Sinologists
Albert Terrien de Lacouperie
1845-1894

Albert Étienne Jean-Baptiste Terrien de Lacouperie was of French origin, and his first works (Du Langage, 1867, and Les Noms Propres, 1868) were published in French. There follows a hiatus of a decade, after which all his publications are in English (starting with Early History of the Chinese Civilization, 1880). He was a member of the Royal Asiatic Society, and a member, and somtime Member of Council, of the Philological Society; he published in the journals of both societies. On the other side of the Channel, he was also a member of the Sociètè Asiatique. Little seems to be preserved of his biography. The credits on the title page of his 1887 book Languages of China Before the Chinese list him as Professor of Indo-Chinese Philology at University College, London. The postface to the same work gives us a detailed but brief glimpse of the scholar at work:

The scheme of this book was presented to the Philological Society and read as a part of the President's Address at the Annual Meeting, Friday, May 21st, 1886. As a delegate of the same Society to the Seventh International Congress of Orientalists held at Vienna last year, I read in French a résuméwhich was very favorably received by the fourth or Eastern section at the meeting of the 30th September, 1886.

My best thanks are offered to my colleagues the Members of the Philological Society for the publication of this work, which has appeared in full in the Philological Transactions for 1885-1886. It has been made partly with notes from my MS work China Before the Chinese, from my other work on The Beginnings of Chinese Civilization, in preparation, and from my lectures on The Science of Language, chiefly with reference to South-East Asia, which will soon appear,

It should not be inferred from the first paragraph of this that Terrien de Lacouperie was himself the President of the Philological Society as of its annual meeting in 1886. On the contrary, the outgoing President on that occasion, whose address included summaries of the work of several members, was the notable Walter William Skeat (1837-1912), editor of Chaucer (1899) and other Old English texts, and compiler of an Etymological Dictionary of English (1910).

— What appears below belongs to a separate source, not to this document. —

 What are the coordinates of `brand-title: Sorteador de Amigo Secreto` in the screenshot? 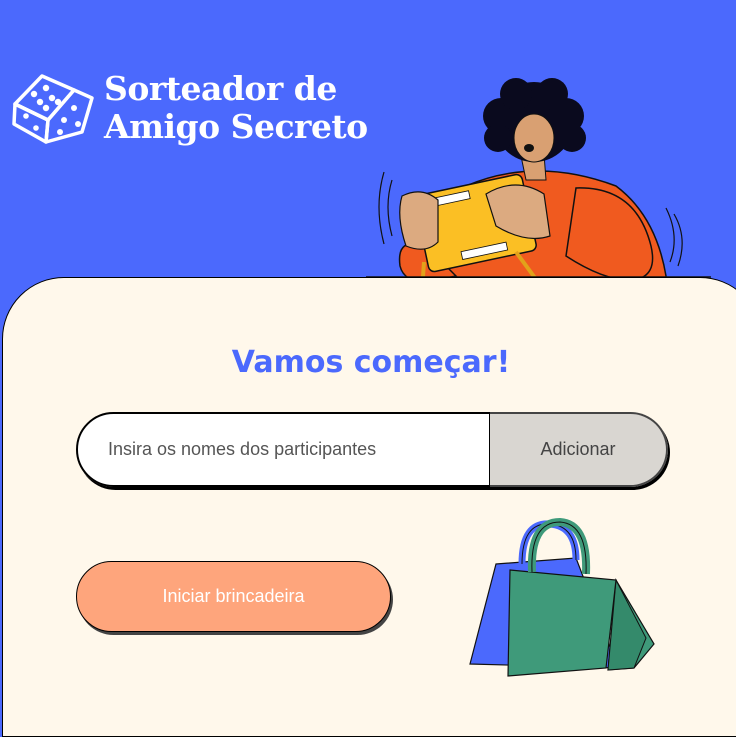 It's located at (236, 108).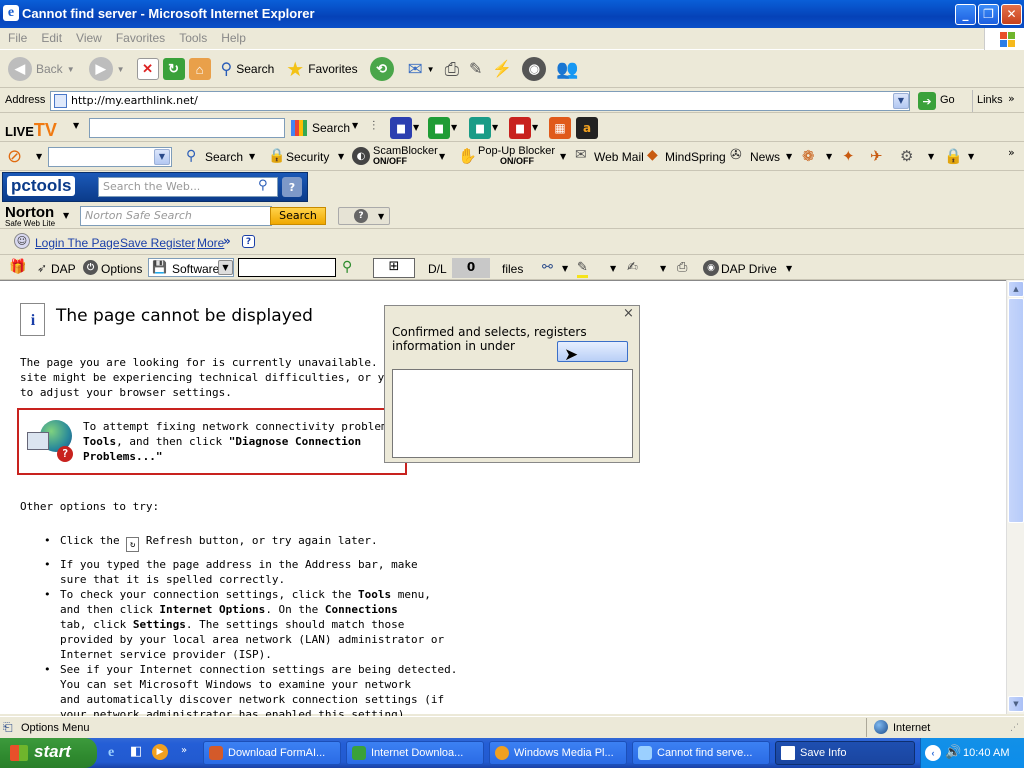 Image resolution: width=1024 pixels, height=768 pixels. I want to click on start-button: start, so click(48, 753).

Terrien de Lacouperie's work on pre-Chinese languages follows the rational lines that would be natural for any first attempt at the subject. One line was a survey of hints in the early Chinese texts, including the Fang Yen. Another was an attempt to define the grammatical character ("ideology") of the various languages, related and unrelated, of China and Southeast Asia. His formula of five elements incorporates such variables as a preference for VO versus OV order. This is a useful complement and corrective to the more usual comparison of individual words. Word information as such was not abundantly available to him; he quotes and in part duplicates the brief wordlists from various Southeast Asian languages that had been published, or in some cases left in manuscript, by early missionaries and travelers. Those lists are still all we know about some of the languages in question.

From the early texts, and despite the orthodox interpretations that were attached to many of them, Terrien de Lacouperie gained a sufficiently accurate view of the Spring and Autumn period that he realized, half a century before Chyen Mu and Owen Lattimore, that the "Chinese" territory of that period was in fact honeycombed with non-Sinitic peoples and even states.

Coming from yet another angle, he investigated early Chinese money, starting with two monographs of 1882 and culminating in a Historical Sketch of Chinese and Japanese Coins, first included as a section in the 1885 Official Catalogues of the British Museum, and published separately in 1887. This is still used as a reference by dealers, quite possibly because its dates are systematically too early.

As for the languages of the earliest Chinese themselves (which he called the Bak Tribes, and which he concluded were originally located in Mesopotamia), Terrien de Lacouperie's suggestion, in several papers of 1882 and 1883, was that the most fruitful extant point of linguistic comparison was Akkadian. This remains to be either verified or superseded.